Like all forums, the GC forum is a friendly place, and good manners are expected of all members. Respect and simple courtesy towards others are necessary in a situation where so many different people with conflicting points of view come together.

While no one has the right or ability to tell you who you should and shouldn't respect, the GC forum asks that you display only a respectful tone and style in your messages and files regarding other members represented on the GC forum. Some examples of a lack of this basic public respect include but are not limited to the following:

anti-social behavior

deliberate disruption of forum discussions

harassment of other users, including taunting mocking and baiting attacks on the person instead of focusing on the issues

inappropriate familiarity

excessive duplication, quotation and/or blank messages

ad hominem attacks, implications of personal wrong-doing, libel 

While there is nothing wrong with a healthy argument, you must not use offensive language or engage in personal attacks on GC forum. Personal attacks may subject you to potential liability for defamation, contribute nothing to the free flow of ideas, and tend to inhibit rational discussion of the issues. So why invite an official intrusion into your exchanges when just a bit of courtesy or respect for others could avoid it?

So, what exactly might lead to a lockout VS a warning, etc.? Messages that are of questionable taste or which might be construed as a personal attack on another forum member will be moved from the general discussion area or deleted. Depending on the seriousness of the offense and the user's prior posting history, the user may get a friendly warning or a more formal warning. 

Please realize that essentially all of these actions take place in private, so that an apparent lack of response by GC doesn't mean that no response has occurred. Similarly, don't simply believe that you are allowed to break any forum rules because it appears another has already done so. If someone seems to treat you unfairly with regard to the rules of GC, report it to admin with as much relevant detail as is possible, as soon as you can. Please don't try taking matters into your own hands, as you would only open yourself up to action too. Two wrongs don't make a right.

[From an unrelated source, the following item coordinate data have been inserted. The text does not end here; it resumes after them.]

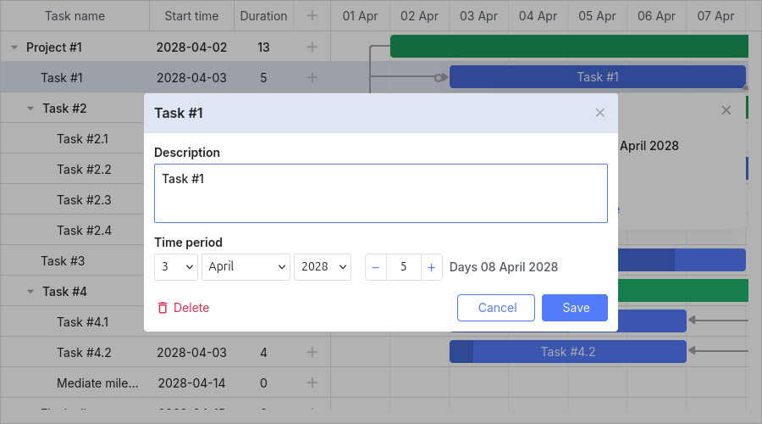
Task: Click plus icon in Project #1 row
Action: 312,47
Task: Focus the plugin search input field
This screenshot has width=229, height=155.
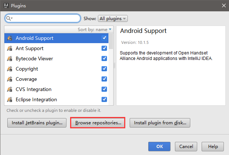Action: coord(43,18)
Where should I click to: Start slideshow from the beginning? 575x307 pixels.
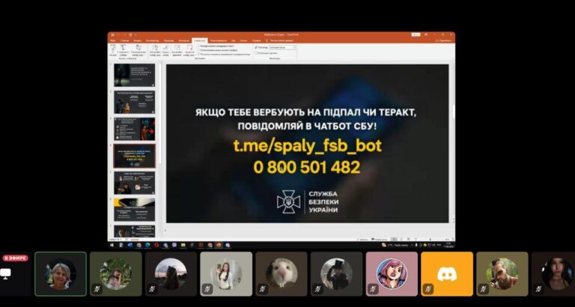[113, 49]
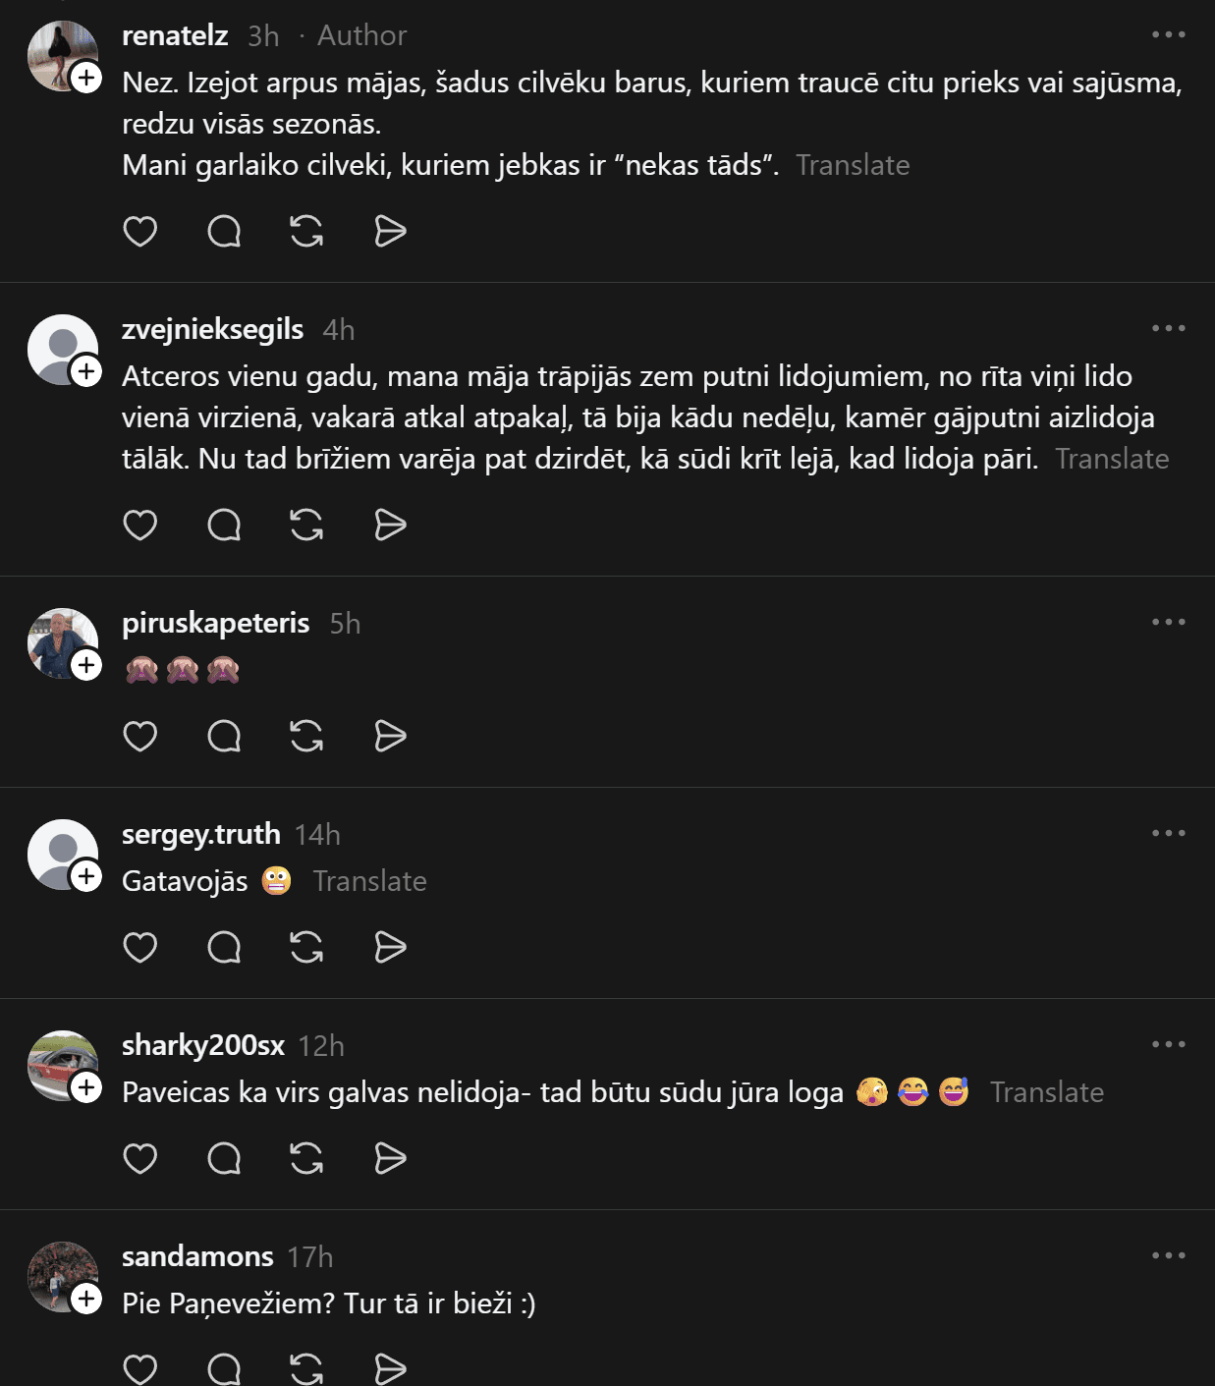The image size is (1215, 1386).
Task: Open three-dot menu on piruskapeteris's comment
Action: click(1168, 623)
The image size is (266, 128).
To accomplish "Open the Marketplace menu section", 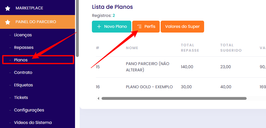I will click(x=29, y=8).
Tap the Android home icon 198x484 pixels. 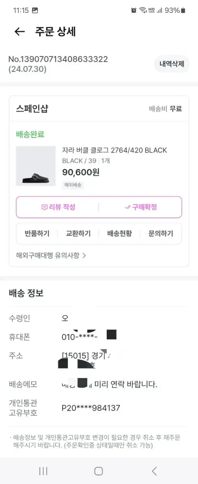pos(99,471)
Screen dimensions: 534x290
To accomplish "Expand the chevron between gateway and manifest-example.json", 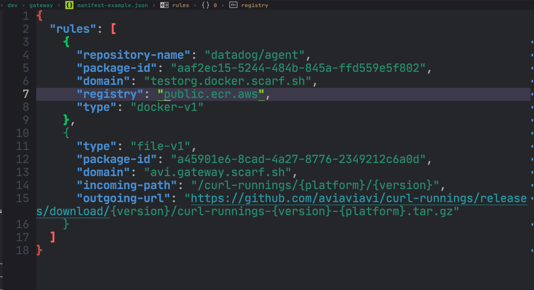I will point(58,5).
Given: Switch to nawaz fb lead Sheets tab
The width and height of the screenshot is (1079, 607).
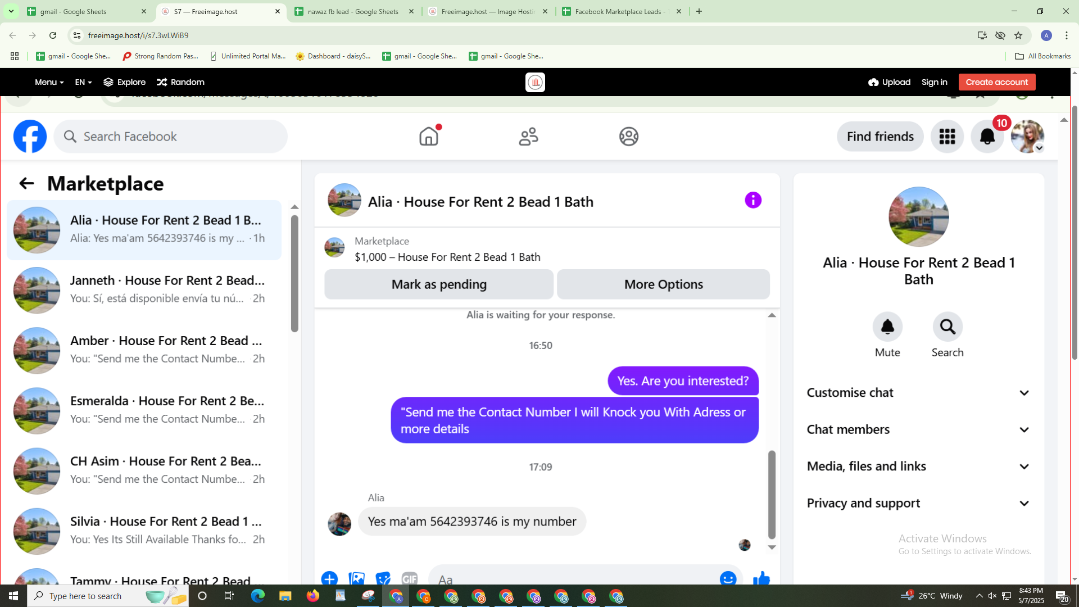Looking at the screenshot, I should [353, 11].
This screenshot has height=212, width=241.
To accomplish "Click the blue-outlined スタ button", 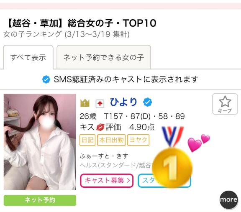I will point(164,181).
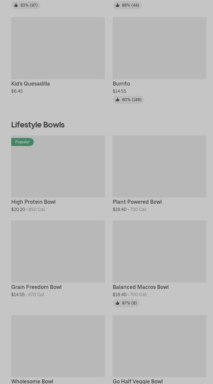Open the Grain Freedom Bowl image

pos(58,252)
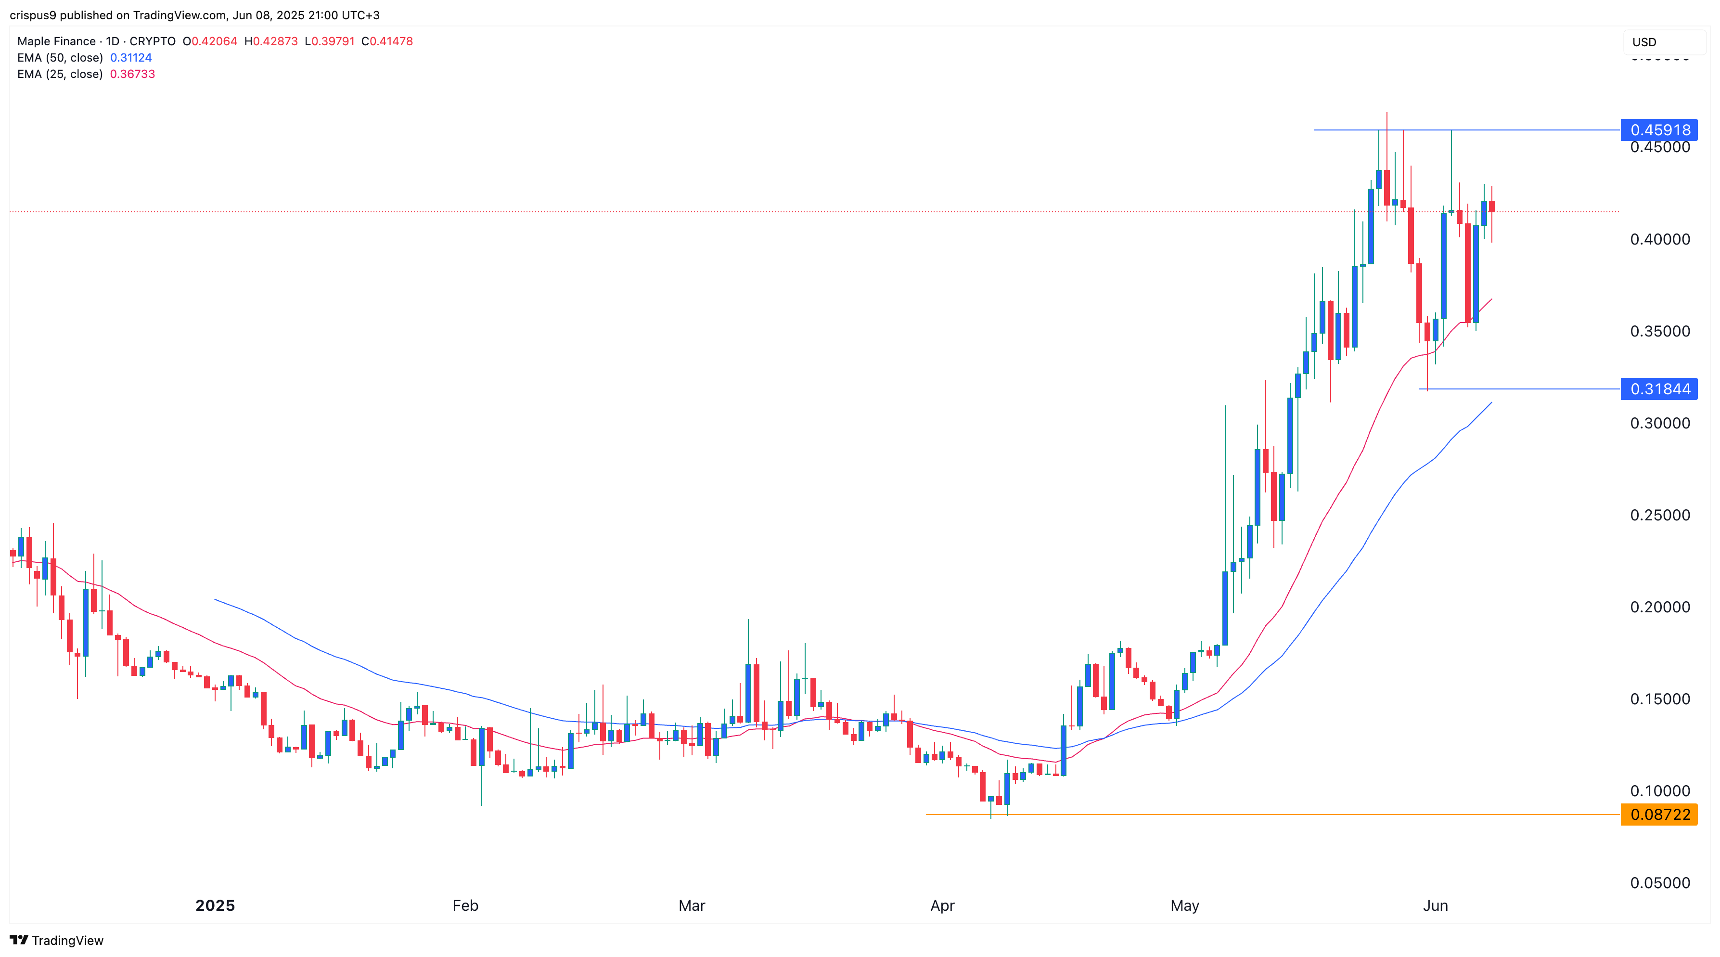Click the 2025 year label on axis
The height and width of the screenshot is (957, 1720).
[x=215, y=906]
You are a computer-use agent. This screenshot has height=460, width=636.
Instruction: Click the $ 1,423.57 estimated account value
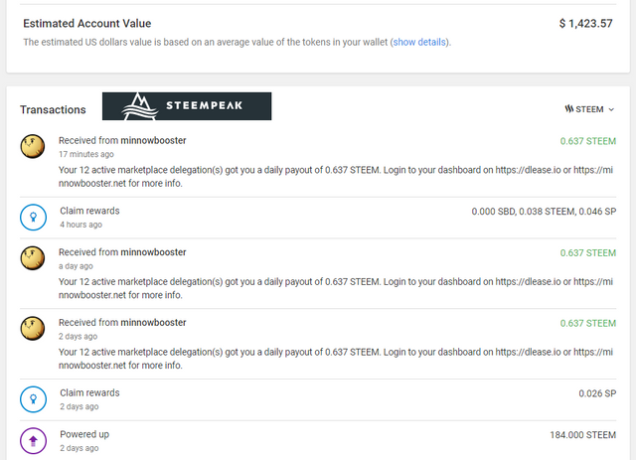pos(586,23)
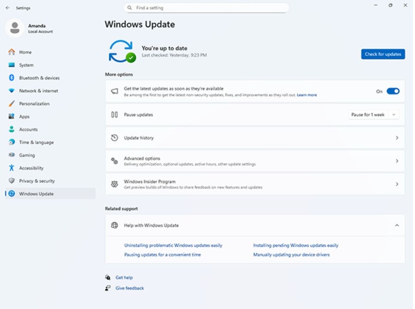Click the Home icon in sidebar
415x309 pixels.
(x=12, y=52)
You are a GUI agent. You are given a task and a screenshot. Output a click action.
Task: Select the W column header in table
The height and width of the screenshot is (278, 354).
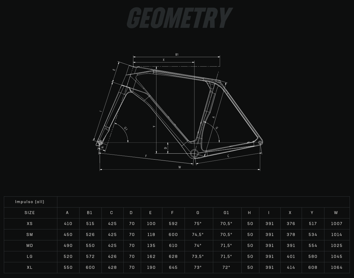tap(336, 213)
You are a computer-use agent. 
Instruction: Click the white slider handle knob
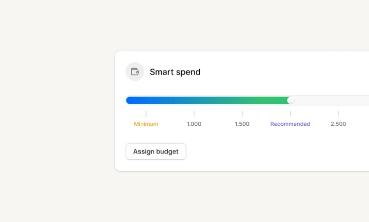point(291,101)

We hope that the above rules and considerations and suggestions will be useful to users who are trying to understand how the forum demands for good manner, courtesy and respect are interpreted by the moderators. We hope you will find the forum useful, enjoyable and informative.


The Moderators


----------



## Chuck (Oct 27, 2003)

If you are new to Homesteading Today - you will not be able to start a new thread in General Chat until you have been here for awhile and have participated in a friendly and helpful fashion on some of the other areas of our site.


----------